— What the task asks —
Rewrite the lines between the one containing "You are a computer-use agent. The height" and the one containing "coord(173,72)", inclusive, swapping "Instruction" for "Task" and leaving everything else unchanged.

[Data records]
►

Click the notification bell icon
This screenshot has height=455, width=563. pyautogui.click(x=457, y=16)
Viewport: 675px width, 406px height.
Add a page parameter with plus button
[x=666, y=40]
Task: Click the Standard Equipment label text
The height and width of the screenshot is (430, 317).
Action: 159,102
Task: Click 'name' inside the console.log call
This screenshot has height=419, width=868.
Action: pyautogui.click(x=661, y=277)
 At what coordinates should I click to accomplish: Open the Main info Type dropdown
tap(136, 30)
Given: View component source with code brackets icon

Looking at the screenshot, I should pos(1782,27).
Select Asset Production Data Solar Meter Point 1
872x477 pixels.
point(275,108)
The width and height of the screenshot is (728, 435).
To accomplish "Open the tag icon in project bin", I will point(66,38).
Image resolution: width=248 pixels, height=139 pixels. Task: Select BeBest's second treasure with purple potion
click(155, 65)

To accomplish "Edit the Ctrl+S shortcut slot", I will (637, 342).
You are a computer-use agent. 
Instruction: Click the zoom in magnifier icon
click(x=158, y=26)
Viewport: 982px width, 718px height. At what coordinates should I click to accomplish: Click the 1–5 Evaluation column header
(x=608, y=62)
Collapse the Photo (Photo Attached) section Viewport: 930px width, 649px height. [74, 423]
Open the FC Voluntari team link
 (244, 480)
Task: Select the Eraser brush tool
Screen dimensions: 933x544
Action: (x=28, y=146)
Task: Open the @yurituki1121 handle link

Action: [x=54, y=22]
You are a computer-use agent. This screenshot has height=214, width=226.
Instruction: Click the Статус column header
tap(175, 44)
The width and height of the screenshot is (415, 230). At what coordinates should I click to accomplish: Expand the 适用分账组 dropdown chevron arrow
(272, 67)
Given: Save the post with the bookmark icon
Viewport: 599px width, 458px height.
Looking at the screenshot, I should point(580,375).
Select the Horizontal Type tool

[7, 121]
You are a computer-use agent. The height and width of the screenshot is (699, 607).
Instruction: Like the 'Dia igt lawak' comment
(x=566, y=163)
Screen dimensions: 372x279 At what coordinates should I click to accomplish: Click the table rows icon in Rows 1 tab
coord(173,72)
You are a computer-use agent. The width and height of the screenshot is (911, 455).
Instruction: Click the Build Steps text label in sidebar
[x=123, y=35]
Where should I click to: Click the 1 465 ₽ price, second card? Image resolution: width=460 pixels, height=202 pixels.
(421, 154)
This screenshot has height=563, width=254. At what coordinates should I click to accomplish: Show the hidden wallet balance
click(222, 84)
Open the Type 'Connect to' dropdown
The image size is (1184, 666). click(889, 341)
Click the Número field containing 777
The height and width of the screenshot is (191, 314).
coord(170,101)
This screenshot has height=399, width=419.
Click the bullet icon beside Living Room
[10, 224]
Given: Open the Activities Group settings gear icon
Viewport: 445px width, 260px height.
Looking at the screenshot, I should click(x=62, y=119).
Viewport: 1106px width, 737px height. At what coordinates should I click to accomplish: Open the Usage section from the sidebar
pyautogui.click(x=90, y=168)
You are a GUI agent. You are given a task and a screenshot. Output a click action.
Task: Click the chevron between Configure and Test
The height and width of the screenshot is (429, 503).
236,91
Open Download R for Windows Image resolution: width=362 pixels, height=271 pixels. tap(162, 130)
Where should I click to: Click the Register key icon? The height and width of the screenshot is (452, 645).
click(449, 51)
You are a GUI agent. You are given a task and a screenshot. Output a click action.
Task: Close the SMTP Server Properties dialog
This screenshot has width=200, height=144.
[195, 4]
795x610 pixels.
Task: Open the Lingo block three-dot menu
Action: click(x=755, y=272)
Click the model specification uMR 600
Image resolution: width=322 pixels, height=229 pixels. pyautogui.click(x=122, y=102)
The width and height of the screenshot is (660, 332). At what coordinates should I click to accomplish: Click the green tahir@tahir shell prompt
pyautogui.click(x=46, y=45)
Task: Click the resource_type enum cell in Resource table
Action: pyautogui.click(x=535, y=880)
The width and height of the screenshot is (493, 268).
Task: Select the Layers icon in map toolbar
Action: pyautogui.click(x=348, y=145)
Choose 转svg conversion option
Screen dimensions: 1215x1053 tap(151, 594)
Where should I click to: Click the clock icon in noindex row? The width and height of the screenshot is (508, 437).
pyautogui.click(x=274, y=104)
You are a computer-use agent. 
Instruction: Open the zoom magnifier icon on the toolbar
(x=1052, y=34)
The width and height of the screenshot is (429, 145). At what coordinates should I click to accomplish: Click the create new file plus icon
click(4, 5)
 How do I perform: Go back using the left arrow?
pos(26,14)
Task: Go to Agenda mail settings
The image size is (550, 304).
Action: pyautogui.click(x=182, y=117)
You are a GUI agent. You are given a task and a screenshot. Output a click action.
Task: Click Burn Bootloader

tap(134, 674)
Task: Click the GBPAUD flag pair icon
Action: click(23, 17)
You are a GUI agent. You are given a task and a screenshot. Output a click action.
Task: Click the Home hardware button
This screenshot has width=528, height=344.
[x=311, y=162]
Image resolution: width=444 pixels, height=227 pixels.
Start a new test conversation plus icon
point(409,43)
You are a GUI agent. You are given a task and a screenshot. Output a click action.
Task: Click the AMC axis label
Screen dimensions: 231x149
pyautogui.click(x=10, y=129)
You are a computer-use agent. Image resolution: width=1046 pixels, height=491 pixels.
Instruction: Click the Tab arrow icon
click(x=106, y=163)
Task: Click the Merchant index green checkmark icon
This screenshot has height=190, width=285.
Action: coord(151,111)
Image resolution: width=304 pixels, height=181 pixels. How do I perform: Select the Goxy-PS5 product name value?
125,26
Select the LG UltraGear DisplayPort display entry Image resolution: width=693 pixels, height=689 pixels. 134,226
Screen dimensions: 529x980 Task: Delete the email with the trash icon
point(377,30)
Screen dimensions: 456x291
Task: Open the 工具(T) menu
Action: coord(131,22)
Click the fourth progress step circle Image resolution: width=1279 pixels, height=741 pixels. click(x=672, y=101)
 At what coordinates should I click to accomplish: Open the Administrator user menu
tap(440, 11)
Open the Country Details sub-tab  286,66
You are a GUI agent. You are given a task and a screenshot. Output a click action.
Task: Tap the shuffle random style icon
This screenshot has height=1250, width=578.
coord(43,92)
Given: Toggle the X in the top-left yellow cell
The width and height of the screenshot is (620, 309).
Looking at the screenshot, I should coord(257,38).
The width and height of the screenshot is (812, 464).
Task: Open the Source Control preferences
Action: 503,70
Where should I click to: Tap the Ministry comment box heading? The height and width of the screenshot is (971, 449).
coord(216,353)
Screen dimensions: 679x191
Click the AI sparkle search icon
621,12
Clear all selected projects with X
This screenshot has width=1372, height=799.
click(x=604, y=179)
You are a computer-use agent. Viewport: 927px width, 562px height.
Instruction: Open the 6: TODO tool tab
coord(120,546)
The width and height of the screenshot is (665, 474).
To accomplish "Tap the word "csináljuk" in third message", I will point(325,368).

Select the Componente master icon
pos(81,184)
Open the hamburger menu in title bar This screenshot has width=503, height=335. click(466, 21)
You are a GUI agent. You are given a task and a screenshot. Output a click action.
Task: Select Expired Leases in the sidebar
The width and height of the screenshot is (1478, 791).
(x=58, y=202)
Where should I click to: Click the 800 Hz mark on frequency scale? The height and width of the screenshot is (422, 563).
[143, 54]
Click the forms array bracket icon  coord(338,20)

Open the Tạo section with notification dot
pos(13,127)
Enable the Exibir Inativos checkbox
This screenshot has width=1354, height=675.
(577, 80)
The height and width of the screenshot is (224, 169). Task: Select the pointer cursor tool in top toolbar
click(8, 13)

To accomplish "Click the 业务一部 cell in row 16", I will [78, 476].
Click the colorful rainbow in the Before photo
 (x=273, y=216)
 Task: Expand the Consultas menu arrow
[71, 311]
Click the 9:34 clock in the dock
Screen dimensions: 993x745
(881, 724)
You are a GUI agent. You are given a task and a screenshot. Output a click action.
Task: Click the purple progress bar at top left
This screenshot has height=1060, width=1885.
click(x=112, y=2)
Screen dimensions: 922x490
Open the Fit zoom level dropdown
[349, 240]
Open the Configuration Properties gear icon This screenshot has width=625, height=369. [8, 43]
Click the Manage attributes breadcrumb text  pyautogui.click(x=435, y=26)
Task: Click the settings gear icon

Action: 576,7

◄

— Solution for this exercise —
You are a computer-use agent. The height and width of the screenshot is (699, 607).
Task: Like the 'Dia igt lawak' comment
(x=566, y=163)
Screen dimensions: 372x279 At what coordinates should I click to accomplish: Click the table rows icon in Rows 1 tab
coord(173,72)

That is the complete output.